Jackie Murphy said 22 cross streets pour traffic into Morse Boulevard, a two-lane road that can’t be widened.

“It’s a horrific problem,” she said. “Let’s put our heads together and try to find a band aid solution for Morse Boulevard.”

Josephine Flood lives on Palo Alto Avenue with her disabled son.

Susan Manz said she was hurt in a golf cart accident on the boulevard.

“We were lucky we weren’t killed,” she said. “It’s a very dangerous place.”

Mary Bahry, a longtime real estate agent in Illinois, disputed Thacker’s claim that the apartments won’t reduce home values.

“I have never seen home values go up when an apartment complex is put into a residential neighborhood,” she said.

Ivan Kourzarov, 84, said he misses the Hacienda Hills restaurant and pool.

“What percentage of my life are you stealing at this moment?” he asked.

Darlene Drarzenovich bought a house last year near the Hacienda Hills Country Club because she wanted to be able to use the pool.

Patsy Oburn, who lives close to the former country club site, criticized a Villages official who threatened to build a big-box store on the site if apartments were not approved.

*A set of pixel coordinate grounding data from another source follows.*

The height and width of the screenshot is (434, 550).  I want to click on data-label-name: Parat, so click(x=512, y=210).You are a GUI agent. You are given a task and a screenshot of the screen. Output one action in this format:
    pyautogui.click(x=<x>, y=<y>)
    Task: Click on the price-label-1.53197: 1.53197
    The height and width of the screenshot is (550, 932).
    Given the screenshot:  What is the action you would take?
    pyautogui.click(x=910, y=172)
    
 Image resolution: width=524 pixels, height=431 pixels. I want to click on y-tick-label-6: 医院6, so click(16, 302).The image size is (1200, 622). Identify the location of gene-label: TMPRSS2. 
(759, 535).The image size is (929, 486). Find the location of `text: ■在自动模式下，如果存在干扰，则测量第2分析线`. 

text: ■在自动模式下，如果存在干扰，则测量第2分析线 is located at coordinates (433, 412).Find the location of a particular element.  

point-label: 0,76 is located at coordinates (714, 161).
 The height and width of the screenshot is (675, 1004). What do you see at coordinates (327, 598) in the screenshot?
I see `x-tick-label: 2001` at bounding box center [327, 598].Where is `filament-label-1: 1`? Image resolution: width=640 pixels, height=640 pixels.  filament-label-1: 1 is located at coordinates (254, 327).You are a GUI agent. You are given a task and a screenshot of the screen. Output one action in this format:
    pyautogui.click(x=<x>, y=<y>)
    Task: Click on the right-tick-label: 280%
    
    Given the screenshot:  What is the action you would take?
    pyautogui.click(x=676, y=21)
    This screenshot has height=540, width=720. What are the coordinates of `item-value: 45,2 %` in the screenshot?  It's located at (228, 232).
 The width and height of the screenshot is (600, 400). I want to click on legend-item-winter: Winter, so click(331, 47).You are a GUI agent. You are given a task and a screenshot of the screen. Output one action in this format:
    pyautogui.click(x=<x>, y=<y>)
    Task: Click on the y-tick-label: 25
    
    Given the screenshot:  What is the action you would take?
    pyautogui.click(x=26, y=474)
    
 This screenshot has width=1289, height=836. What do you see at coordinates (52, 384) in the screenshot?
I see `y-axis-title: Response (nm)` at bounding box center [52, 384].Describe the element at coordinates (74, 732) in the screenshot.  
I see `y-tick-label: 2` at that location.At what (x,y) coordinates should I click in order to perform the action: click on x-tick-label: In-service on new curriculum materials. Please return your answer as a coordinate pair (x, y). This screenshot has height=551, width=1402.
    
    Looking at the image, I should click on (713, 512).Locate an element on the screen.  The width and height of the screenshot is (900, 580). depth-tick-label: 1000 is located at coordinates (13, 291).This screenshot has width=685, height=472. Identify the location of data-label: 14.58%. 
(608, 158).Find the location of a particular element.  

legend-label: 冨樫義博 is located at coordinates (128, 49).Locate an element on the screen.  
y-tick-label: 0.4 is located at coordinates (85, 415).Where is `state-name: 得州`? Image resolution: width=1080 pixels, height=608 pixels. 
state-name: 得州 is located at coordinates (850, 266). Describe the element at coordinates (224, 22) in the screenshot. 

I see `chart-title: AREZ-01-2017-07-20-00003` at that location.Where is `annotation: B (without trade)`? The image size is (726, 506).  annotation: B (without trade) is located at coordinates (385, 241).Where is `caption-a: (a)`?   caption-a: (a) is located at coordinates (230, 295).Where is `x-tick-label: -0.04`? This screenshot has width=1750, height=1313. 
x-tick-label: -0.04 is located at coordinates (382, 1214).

She said project planning by The Villages usually is top notch, but the apartment plan is not.

“Right now, you’re in a trust deficit,” she told The Villages representatives. “Before you start building something, you need to start building that trust deficit.”

You can learn more about the opposition to the apartments at V2PW.com.

Villagers showed up en masse to protest apartments being built at the site of the former Hacienda Hills Country Club and in other locations in the sprawling retirement mecca.

The Villages also is hoping to put apartments in Spanish Springs Town Square, but that hearing in front of the Lady Lake Town Commission was postponed earlier this month after Mayor Jim Richards was hospitalized shortly before the meeting started. The Lady Lake Planning and Zoning Board voted against the proposal after a raucous meeting in September. That board serves in an advisory capacity to the Lady Lake Commission, which isn’t bound by its recommendations.